[Recorded data]
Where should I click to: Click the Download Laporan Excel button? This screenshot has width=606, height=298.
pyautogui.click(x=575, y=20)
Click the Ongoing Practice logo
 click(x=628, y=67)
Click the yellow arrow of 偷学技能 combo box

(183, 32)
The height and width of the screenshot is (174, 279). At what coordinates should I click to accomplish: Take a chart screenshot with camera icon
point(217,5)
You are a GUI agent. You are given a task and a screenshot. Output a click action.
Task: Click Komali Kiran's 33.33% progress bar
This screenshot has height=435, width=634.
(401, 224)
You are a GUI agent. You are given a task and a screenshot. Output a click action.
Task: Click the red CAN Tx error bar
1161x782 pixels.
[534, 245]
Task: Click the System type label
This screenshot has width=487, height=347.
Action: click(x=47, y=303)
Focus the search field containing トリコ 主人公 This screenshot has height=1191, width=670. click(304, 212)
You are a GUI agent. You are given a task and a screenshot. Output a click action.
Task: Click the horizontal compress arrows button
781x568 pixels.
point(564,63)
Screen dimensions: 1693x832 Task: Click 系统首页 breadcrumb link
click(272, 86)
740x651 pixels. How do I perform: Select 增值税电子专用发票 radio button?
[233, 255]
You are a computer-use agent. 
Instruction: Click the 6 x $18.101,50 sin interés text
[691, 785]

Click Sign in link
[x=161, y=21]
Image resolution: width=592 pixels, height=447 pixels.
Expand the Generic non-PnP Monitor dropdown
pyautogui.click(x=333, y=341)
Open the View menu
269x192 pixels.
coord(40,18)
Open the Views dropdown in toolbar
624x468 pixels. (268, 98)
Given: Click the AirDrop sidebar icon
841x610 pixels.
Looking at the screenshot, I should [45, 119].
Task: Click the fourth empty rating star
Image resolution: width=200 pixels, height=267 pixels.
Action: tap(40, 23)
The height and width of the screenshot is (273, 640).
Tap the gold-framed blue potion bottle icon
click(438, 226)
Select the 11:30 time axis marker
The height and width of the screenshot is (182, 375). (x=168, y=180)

[Your instructions] Repeat each of the entries exactly.

[Exercise solution]
Where should I click to: Click the Download Laporan Excel button? This screenshot has width=606, height=298.
pyautogui.click(x=575, y=20)
Click the Ongoing Practice logo
 click(x=628, y=67)
Click the yellow arrow of 偷学技能 combo box

(183, 32)
The height and width of the screenshot is (174, 279). At what coordinates should I click to accomplish: Take a chart screenshot with camera icon
point(217,5)
You are a GUI agent. You are given a task and a screenshot. Output a click action.
Task: Click Komali Kiran's 33.33% progress bar
This screenshot has height=435, width=634.
(401, 224)
You are a GUI agent. You are given a task and a screenshot. Output a click action.
Task: Click the red CAN Tx error bar
1161x782 pixels.
[534, 245]
Task: Click the System type label
This screenshot has width=487, height=347.
Action: click(x=47, y=303)
Focus the search field containing トリコ 主人公 This screenshot has height=1191, width=670. click(304, 212)
You are a GUI agent. You are given a task and a screenshot. Output a click action.
Task: Click the horizontal compress arrows button
781x568 pixels.
point(564,63)
Screen dimensions: 1693x832 Task: Click 系统首页 breadcrumb link
click(272, 86)
740x651 pixels. How do I perform: Select 增值税电子专用发票 radio button?
[233, 255]
You are a computer-use agent. 
Instruction: Click the 6 x $18.101,50 sin interés text
[691, 785]

Click Sign in link
[x=161, y=21]
Image resolution: width=592 pixels, height=447 pixels.
Expand the Generic non-PnP Monitor dropdown
pyautogui.click(x=333, y=341)
Open the View menu
269x192 pixels.
coord(40,18)
Open the Views dropdown in toolbar
624x468 pixels. (268, 98)
Given: Click the AirDrop sidebar icon
841x610 pixels.
Looking at the screenshot, I should [45, 119].
Task: Click the fourth empty rating star
Image resolution: width=200 pixels, height=267 pixels.
Action: tap(40, 23)
The height and width of the screenshot is (273, 640).
Tap the gold-framed blue potion bottle icon
click(438, 226)
Select the 11:30 time axis marker
The height and width of the screenshot is (182, 375). (x=168, y=180)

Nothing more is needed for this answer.